What is possible right now:
Main Thread:
You can Record “Main Thread”, “PlayerLoop”, “EditorLoop”…
Render Thread
You can Record “Render Thread” but it might be more meaningful to record some of the other root level samples such as the Render Main Camera samples (check the correct name depending on the render pipeline you are using in the Profiler). However, the Render Main Camera sample usually also occurs on the Main Thread so you’ll likely want to have 2 ProfilerRecorders recording that sample: one recording all threads, one recording the Main Thread only. Then you can use the measurements from the second one to calculate the
You can also potentially subtract (or track separately) “Gfx.Present”
Job Worker Threads:
Now besides starting a Recorder in a Job, you CAN record “Job.Worker 0” “Job.Worker 1” … but, really, what that is gonna give you is only how long each worker thread was around for until it got flipped to the next frame, roughly in sync with “Main Thread”, so really, this will be the frame time, give or take some if. E.g. if there was a job at the end of the frame, it might have lapsed more into the next frame. The same Worker thread would then just have less time in the following frame since it flipped over later.
You can use ProfilerRecorderHandle.GetAvailable() to get all of these names too and with that, check which threads are actually around and under which name.
Once you know how many threads there were in total, (through the Recorder handles or other means), you can record “Idle” across all threads, divide it by the thread count and thereby get the inverse: how busy the threads were on average.
Thanks Martin.
Now for the cliff notes
Can you point me to code sample, I want to display in the game (and record average to file)
GPU usage%
Main thread usage%
Each core usage%
Hi Laurent,
There is indeed not a single comprehensive sample script that would encompass all of what I’ve outlined above. The documentation pages I linked to and related pages do contain some samples though and we’ll look at extending those.
Also, we do not have any hardware counters yet, so we can’t give percentages of how much unity is utilizing the maximum possible computing power of all the cores and the GPU in the same way as a system monitor would show, in percentages. I was mostly trying to gauge what info exactly you wanted to see here and get a better understanding of the underlying problem you’d like to solve.

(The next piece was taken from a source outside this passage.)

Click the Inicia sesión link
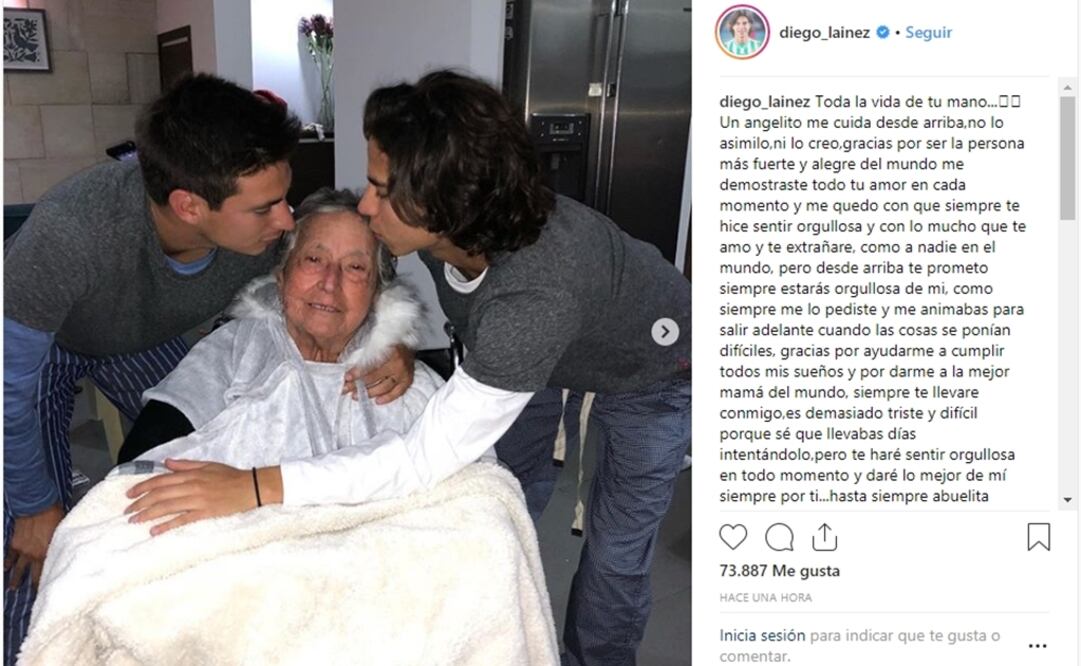Image resolution: width=1081 pixels, height=666 pixels. 762,636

What I described would give you a rather imperfect metric as you wouldn’t know which cores are doing what. E.g. little and big cores on mobile as well as frequency scaling can muddy the waters and you have no info on core affinity.
So with what I outlined you could see total frame time, whether you were CPU, Render Thread or GPU bound and how well you utilized multithreading within that CPU time. I guess that’s better than nothing though. To get anything more detailed you’d currently need a platform specific profiler, which would then not be something you can easily get from withing a build or for your overnight testing CI suite…

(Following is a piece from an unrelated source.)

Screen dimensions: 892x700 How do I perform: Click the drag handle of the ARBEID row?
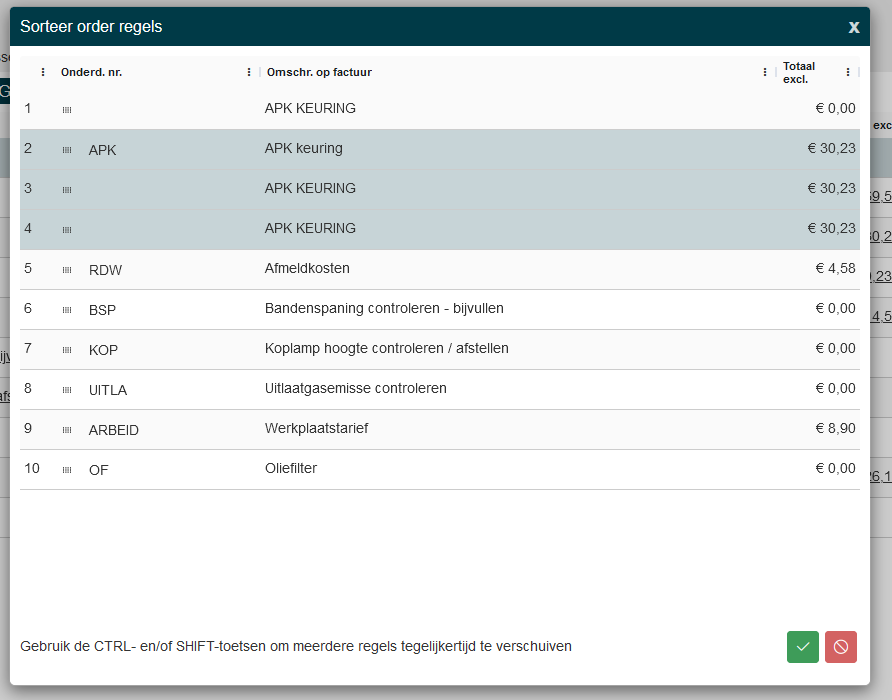(67, 430)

you have FrameTiming, just not for PC yet
Yeah that’s not a hardware counter either, just a time measurement, and one you can get with Recorder/ProfilerRecorder set to record Main Thread, Render Thread or GPU samples. We’re working on getting GPU timings on more platforms too.
Got it, I didn’t know the difference.
So after having cobbled together my own version of what I want I now understand what you asked and can answer somewhat, at least from the angle of workflow.
what I’m after: display in-game a graph of each core usage and GPU usage. I don’t need more info at this stage because the questions I’m trying to answer is “with Unity’s own multithreading do I even have enough wiggleroom to jobbify my stuff” and “is the game really cpu bound”.
Why in-game? So that when play tester feels the framerate dip all that need to be done is press the snapshot button on the console.
Why not profiler? Profiler connection currently eats up considerable resource on console.
Ah ok, that makes sense. Thanks for sharing that, I’ll add that to our feedback tracker.
So just to elaborate a bit on the hardware counters: those would be stats obtained from low level, platform specific APIs regarding stuff like the current load per core, GPU or CPU load, battery status, clock frequencies, on core vs of core time, that kinda stuff. Basically what the OS and would see as performance stats for the whole machine. We don’t have that yet and can therefore not give you that info via Profiler APIs, that’s usually where you’ll have to start to use Platform specific profilers that collect these and have access to them (on some hardware, access to these is pretty restrictive).
I think for your purposes, there should be enough data that is currently obtainable for this purpose though, at least to get a rough idea. GPU data being the biggest question mark in here, depending on the platforms and graphics API.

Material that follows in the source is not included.